The money borrowed was mostly to assist family members and support their businesses during the pandemic.
The elderly are also more vulnerable to ailments owing to their reduced immunity and pre-existing conditions, psychological and environmental.
“Social isolation and loneliness are the long-standing mental health concerns among older adults, which appear to be exacerbating during the pandemic,” noted Enwealth.
Civil service pension is also notorious for delays and inefficiencies, concerns echoed by the Parliamentary Budget Office (PBO) as more money was allocated to the Treasury’s Pension Department in this financial year.
“This has led to inefficient collection of pension contributions and late disbursement of pension benefits for retirees, therefore negatively impacting households that are solely dependent on pension payments for income,” said PBO.
KARO says in the 1990s, it took up to three years at times for pension payments to be processed after one retired.
Gichohi says the Sh500 monthly National Hospital Insurance Fund (NHIF) contribution is a great burden to pensioners, especially those earning Sh5,000 and below, and the government should step in.
He says the buck stops with the National Treasury, which has not asked Parliament to amend the Pension (Increase) Act to release funds to facilitate implementation of the SRC recommendations of June 2015.
“The amendment of Pension (Increase) Act (Cap190) by Parliament allows for the release of funds from the Consolidated Fund Service (CFS) to take care of pension increases,” says Gichohi.
President Uhuru Kenyatta endorsed the SRC recommendations to Treasury in 2015 and the pensioners have also taken their plight to Parliament.
Post-retirement expenses
Gichohi explains that with a pension of less than Sh10,000, it is nearly impossible to cater for post-retirement expenses.
“When people reach our age they are vulnerable to ailments and when we die even our families are unable to raise money for funerals because of the little money we get as pensioners,” he says.
Many dependants also do not understand what the law says on pensions so when pensioners die, they are unaware of how to claim what is rightfully theirs.
“Many times, money is accumulated in the pensions department because there is no owner to claim it.
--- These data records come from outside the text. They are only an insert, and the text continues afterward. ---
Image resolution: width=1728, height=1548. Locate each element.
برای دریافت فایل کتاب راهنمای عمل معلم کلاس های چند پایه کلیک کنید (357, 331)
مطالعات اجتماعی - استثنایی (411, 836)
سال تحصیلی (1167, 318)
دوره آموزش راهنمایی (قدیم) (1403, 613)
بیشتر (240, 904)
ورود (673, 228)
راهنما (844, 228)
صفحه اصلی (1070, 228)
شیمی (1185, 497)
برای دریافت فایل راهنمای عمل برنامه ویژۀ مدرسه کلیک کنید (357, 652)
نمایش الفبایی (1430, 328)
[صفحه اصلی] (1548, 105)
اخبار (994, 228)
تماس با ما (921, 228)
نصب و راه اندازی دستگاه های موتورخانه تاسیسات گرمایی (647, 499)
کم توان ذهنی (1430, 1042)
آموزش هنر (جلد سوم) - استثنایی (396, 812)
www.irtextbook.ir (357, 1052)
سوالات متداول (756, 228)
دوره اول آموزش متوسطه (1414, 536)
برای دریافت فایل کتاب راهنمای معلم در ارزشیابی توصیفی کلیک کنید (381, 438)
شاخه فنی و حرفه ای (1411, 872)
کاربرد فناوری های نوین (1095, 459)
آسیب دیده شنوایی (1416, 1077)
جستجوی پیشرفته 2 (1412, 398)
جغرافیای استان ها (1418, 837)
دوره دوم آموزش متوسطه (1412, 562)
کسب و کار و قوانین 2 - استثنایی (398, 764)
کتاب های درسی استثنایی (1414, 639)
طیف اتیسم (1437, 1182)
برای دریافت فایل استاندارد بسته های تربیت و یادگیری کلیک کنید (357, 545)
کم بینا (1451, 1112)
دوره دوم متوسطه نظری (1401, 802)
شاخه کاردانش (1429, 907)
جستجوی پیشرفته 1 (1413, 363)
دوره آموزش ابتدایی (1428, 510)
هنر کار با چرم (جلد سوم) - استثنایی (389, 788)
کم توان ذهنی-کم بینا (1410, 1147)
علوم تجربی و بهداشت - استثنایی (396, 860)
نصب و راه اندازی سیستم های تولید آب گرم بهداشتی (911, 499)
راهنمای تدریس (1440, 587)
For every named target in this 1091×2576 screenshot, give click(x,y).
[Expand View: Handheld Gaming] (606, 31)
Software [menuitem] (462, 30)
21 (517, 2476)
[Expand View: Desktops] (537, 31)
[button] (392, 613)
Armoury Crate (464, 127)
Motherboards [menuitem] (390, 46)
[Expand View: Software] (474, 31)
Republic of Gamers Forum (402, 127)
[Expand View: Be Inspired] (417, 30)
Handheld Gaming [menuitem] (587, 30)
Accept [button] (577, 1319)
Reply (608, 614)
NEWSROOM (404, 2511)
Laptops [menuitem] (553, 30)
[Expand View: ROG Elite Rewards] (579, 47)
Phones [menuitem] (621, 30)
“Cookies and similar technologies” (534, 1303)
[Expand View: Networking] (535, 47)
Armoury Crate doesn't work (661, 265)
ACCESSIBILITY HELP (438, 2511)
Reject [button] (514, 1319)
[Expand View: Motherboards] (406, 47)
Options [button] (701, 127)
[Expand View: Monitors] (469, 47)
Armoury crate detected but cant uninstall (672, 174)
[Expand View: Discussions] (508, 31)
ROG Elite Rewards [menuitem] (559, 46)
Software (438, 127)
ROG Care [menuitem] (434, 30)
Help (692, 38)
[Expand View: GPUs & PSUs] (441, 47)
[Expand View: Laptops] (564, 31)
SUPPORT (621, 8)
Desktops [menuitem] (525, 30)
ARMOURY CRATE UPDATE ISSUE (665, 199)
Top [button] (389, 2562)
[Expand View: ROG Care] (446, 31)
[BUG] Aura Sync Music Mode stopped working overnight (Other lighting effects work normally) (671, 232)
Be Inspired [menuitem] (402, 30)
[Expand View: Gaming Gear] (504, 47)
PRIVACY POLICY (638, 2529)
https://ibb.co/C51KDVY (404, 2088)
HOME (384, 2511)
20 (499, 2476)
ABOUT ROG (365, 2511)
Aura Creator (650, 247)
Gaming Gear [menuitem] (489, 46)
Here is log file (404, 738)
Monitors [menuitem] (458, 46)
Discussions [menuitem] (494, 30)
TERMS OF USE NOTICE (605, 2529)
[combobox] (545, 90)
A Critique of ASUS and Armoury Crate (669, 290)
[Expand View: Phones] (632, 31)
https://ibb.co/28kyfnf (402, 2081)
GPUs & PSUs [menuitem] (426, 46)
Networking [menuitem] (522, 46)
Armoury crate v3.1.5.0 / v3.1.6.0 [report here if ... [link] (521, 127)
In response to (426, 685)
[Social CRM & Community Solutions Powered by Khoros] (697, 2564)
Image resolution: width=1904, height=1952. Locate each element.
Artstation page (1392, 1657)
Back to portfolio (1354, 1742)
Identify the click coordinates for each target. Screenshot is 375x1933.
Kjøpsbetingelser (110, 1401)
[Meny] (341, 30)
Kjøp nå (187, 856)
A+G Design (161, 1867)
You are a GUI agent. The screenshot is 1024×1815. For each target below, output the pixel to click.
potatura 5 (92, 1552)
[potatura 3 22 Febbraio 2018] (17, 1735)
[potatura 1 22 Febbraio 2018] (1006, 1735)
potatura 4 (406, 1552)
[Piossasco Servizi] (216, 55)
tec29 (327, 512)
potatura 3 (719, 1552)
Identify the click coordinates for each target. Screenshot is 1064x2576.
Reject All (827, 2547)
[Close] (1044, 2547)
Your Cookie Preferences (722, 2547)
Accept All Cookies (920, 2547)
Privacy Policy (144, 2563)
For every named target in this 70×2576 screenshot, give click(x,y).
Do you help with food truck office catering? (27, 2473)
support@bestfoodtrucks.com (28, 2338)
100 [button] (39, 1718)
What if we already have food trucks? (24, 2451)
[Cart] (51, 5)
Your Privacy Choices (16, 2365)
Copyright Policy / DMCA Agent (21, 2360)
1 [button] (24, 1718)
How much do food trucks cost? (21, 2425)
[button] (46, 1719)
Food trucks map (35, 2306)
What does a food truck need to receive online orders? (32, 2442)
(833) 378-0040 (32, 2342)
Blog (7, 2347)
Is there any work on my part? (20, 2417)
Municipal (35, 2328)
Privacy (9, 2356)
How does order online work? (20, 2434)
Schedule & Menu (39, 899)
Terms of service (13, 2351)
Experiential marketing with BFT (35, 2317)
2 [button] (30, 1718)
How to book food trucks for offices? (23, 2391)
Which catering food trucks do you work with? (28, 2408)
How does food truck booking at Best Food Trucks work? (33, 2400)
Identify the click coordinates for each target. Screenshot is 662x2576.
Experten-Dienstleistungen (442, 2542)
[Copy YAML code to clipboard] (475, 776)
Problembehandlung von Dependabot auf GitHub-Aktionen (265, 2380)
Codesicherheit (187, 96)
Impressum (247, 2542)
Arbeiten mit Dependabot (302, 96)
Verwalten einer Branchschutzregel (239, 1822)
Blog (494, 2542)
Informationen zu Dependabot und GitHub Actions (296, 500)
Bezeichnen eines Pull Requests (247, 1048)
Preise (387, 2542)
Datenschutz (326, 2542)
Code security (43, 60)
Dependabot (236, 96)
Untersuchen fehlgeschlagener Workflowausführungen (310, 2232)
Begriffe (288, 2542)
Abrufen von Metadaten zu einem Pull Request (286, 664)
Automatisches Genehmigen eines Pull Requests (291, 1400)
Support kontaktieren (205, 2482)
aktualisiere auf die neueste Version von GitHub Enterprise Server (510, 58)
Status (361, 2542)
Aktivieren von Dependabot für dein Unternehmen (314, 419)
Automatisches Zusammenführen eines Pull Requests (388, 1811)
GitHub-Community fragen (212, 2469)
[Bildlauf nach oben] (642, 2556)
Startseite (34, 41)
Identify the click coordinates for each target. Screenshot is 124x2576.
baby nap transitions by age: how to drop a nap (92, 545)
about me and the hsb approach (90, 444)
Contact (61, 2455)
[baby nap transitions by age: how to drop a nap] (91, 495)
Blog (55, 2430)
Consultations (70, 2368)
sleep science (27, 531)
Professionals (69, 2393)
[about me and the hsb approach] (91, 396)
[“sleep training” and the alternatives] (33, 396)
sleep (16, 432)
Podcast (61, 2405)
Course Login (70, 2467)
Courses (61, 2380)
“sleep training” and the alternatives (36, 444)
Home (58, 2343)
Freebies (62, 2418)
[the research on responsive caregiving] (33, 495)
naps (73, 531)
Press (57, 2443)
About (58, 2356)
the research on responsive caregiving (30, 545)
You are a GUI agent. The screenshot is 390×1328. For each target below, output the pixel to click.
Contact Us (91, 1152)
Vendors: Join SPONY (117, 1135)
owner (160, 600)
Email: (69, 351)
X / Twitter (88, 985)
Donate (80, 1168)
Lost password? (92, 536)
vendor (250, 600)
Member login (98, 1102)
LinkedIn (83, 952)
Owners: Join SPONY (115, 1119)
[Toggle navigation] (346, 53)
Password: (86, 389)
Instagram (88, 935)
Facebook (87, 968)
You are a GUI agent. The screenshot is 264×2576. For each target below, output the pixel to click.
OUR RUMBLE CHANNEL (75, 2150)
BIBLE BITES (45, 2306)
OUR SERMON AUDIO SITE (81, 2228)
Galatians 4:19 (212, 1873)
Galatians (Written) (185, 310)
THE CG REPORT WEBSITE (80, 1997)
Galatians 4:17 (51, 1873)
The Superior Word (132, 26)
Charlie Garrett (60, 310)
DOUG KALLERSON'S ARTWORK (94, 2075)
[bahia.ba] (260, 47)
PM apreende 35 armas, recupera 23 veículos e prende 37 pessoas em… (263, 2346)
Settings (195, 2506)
This is unfair,” says Gichohi.
The civil service pensioners are also locked out of the Sh2,000 a month inua jamii programme, a government’s cash transfer programme for the elderly.
John Wachira, who joined the government in 1963 and retired in 1999, is a frustrated man.
Wachira says when he retired, salary levels were low because of the poor economy, hence low pensions.
“The understanding of pensions is that it is paid to enable you maintain your social standing and status even after you retire. Unfortunately, after sometime inflation ate into the purchasing power of that pension so that progressively the standard of living is reduced,” he says.
Wachira, who has served in three government regimes since independence, and scores of other retirees, believe they have been neglected.
“We are the heroes and heroines who’ve put this country to where it is today through sacrifices, but when we retired we were forgotten,” says Veronica Maina.
“Today people are laughing at us because we look like people who’ve never been employed. It’s through God’s grace that I’m 70,” she laments.